TASK TO CARRY OUT: Output the lines of the records from the one containing "Task: Click the アカウントの変更 title bar" through the last, both ends included. Leave pictures out.

───── DATA FOR PROCESSING ─────

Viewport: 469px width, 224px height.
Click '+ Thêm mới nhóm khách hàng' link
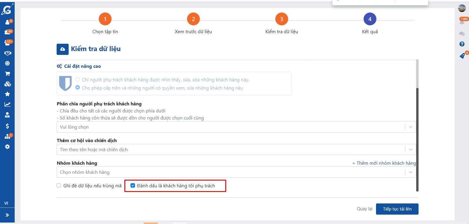point(384,163)
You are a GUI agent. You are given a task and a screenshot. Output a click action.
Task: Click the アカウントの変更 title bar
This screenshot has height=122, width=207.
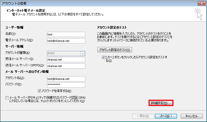click(77, 3)

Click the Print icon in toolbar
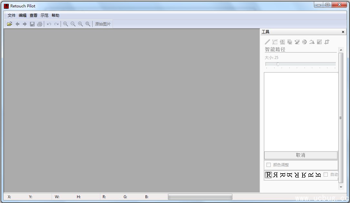click(40, 24)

─────

RESULT OF THIS TASK:
Task: Click the アカウントの変更 title bar
This screenshot has height=122, width=207.
click(77, 3)

Click the Print icon in toolbar
click(40, 24)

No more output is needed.